This time it is not the chance to end the conflict with the Arabs but to work with the international community to firmly establish the Jewish state's right and ability to exist.

By Ari Shavit / Published 01:24 21.04.11

Just like the Palestinians, we never miss an opportunity to miss an opportunity. Time after time, we reject the complex diplomatic proposal that has been placed on the table. Time after time, the next proposal is more difficult than its predecessor. Although time is against us, we recklessly refuse to realize this. We refuse today what we will ask for tomorrow and what will cause us regret the day after tomorrow.

In 1987, Israel did not move ahead on a peace agreement that might have have been signed with King Hussein. In 1991, Israel did not reach an autonomy agreement that it might have been able to reach with the Palestinian leadership in the territories. In 1993, Israel did not demand that mutual recognition between it and the Palestinian Liberation Organization be immediately turned into a final-status agreement. In 1995, Israel did not try to implement the Abbas-Beilin understandings. In 2002, Israel did not propose its own initiative to counter the Arab peace initiative. In 2005, Israel did not leverage disengagement to determine a defensible border that would divide the land.

Because of greed and hesitation, we always did too little too late. Because we tried to have it all, we have attained little. Because we tried to expand our border, we have narrowed it. Deplorable foot-dragging has caused us irreversible diplomatic damage.

Make no mistake: It is not at all certain that at any one of the tests over the past quarter-century, Israel had a partner. It is unclear whether King Hussein, Faisal Husseini, Yasser Arafat, Mahmoud Abbas and the Arab League were partners for peace. But the moment to test Husseini was the year of the Madrid Conference. The moment to test Arafat was the great summer of Oslo. The moment to test Abbas was the winter after Rabin's assassination. The right time to test the Arab League and the international community would have been right after disengagement. Israel did not act at the right time and the right place to put its enemies and allies to the true test.

The outcome is an avalanche. The more time that passes, the more the Jewish national movement retreats and the stronger the Palestinian national movement becomes. International support for Zionism has eroded while Israel's security and demographic situation grows worse.

— WRITTEN INSTRUCTION A —
Starting at the line containing "Where should I click to: Toggle" and ending at the end of the listing, recast those lines of the listing as a numbered list, skipping blank lines and leaving out the pictures.

— EXTRACTED DATA —
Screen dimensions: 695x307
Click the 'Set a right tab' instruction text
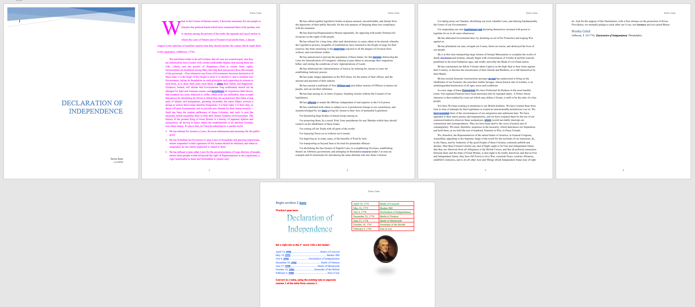(x=302, y=245)
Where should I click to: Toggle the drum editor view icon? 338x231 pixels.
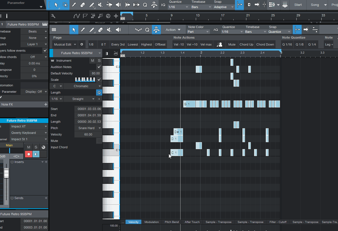(116, 53)
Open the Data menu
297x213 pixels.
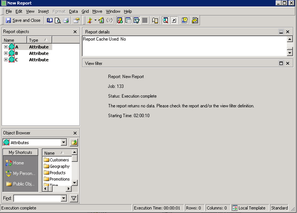(x=73, y=11)
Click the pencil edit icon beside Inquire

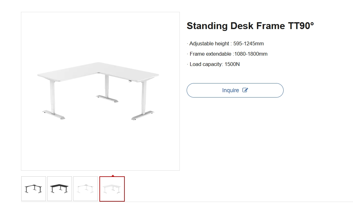tap(245, 90)
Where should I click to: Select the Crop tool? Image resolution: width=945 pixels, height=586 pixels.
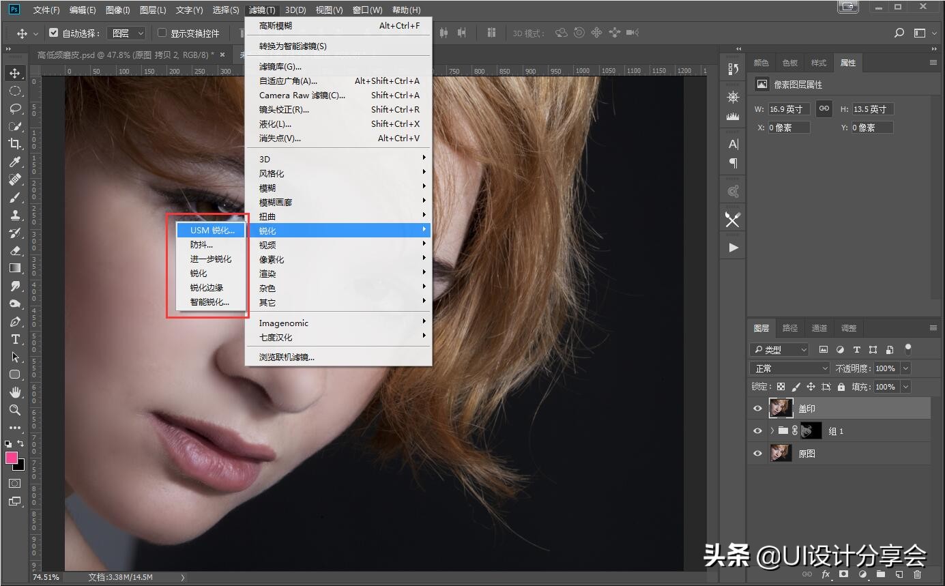[x=14, y=144]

— WRITTEN INSTRUCTION B —
Answer these questions about the article on Israel's missed opportunities, one per line:
(i) In what year did Israel not move ahead on a peace agreement with King Hussein?
(ii) What moment does the article name as the time to test Arafat?
(iii) What kind of support does the article say has eroded?

— FULL OUTPUT A —
1. Where should I click to: Toggle the drum editor view icon? 338x231 pixels.
2. (116, 53)
3. Open the Data menu
4. 297x213 pixels.
5. (x=73, y=11)
6. Click the pencil edit icon beside Inquire
7. tap(245, 90)
8. Where should I click to: Select the Crop tool? Image resolution: width=945 pixels, height=586 pixels.
9. [x=14, y=144]

— FULL OUTPUT B —
(i) 1987
(ii) The great summer of Oslo
(iii) International support for Zionism